What the exercise asks:
Take the entries below and give them back exactly. Leave out nothing.

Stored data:
──────────

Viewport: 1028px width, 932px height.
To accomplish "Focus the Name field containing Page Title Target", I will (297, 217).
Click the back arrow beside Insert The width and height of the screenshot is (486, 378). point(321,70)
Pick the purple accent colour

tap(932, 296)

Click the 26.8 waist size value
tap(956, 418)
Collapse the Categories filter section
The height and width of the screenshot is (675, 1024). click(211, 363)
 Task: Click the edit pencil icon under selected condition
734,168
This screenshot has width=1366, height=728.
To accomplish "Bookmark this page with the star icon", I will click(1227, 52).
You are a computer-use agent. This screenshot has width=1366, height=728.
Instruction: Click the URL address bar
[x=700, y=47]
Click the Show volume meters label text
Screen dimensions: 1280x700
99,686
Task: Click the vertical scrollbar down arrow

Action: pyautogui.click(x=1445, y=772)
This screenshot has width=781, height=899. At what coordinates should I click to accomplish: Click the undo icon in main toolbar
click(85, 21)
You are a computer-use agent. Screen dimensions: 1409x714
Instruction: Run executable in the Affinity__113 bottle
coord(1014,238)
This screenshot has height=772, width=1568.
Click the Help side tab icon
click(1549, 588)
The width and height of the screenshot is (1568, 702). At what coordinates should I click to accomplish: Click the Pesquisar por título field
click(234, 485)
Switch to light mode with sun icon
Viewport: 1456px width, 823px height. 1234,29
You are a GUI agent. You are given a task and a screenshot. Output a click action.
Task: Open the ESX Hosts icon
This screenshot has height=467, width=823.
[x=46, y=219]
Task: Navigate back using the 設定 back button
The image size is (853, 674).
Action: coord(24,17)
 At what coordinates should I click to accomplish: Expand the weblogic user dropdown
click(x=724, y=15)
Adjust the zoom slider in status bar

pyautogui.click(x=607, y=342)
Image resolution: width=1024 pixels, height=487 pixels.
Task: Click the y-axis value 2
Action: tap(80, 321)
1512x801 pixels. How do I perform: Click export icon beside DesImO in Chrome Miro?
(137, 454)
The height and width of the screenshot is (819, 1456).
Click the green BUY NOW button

──────────

Solution below:
Viewport: 1028px width, 932px height.
To accomplish "Focus the Name field containing Page Title Target", I will (297, 217).
Click the back arrow beside Insert The width and height of the screenshot is (486, 378). point(321,70)
Pick the purple accent colour

tap(932, 296)

Click the 26.8 waist size value
tap(956, 418)
Collapse the Categories filter section
The height and width of the screenshot is (675, 1024). click(211, 363)
 Task: Click the edit pencil icon under selected condition
734,168
This screenshot has width=1366, height=728.
To accomplish "Bookmark this page with the star icon", I will click(1227, 52).
You are a computer-use agent. This screenshot has width=1366, height=728.
Instruction: Click the URL address bar
[x=700, y=47]
Click the Show volume meters label text
Screen dimensions: 1280x700
99,686
Task: Click the vertical scrollbar down arrow

Action: pyautogui.click(x=1445, y=772)
This screenshot has width=781, height=899. At what coordinates should I click to accomplish: Click the undo icon in main toolbar
click(85, 21)
You are a computer-use agent. Screen dimensions: 1409x714
Instruction: Run executable in the Affinity__113 bottle
coord(1014,238)
This screenshot has height=772, width=1568.
Click the Help side tab icon
click(1549, 588)
The width and height of the screenshot is (1568, 702). At what coordinates should I click to accomplish: Click the Pesquisar por título field
click(234, 485)
Switch to light mode with sun icon
Viewport: 1456px width, 823px height. 1234,29
You are a GUI agent. You are given a task and a screenshot. Output a click action.
Task: Open the ESX Hosts icon
This screenshot has height=467, width=823.
[x=46, y=219]
Task: Navigate back using the 設定 back button
The image size is (853, 674).
Action: coord(24,17)
 At what coordinates should I click to accomplish: Expand the weblogic user dropdown
click(x=724, y=15)
Adjust the zoom slider in status bar

pyautogui.click(x=607, y=342)
Image resolution: width=1024 pixels, height=487 pixels.
Task: Click the y-axis value 2
Action: tap(80, 321)
1512x801 pixels. How do I perform: Click export icon beside DesImO in Chrome Miro?
(137, 454)
The height and width of the screenshot is (819, 1456).
Click the green BUY NOW button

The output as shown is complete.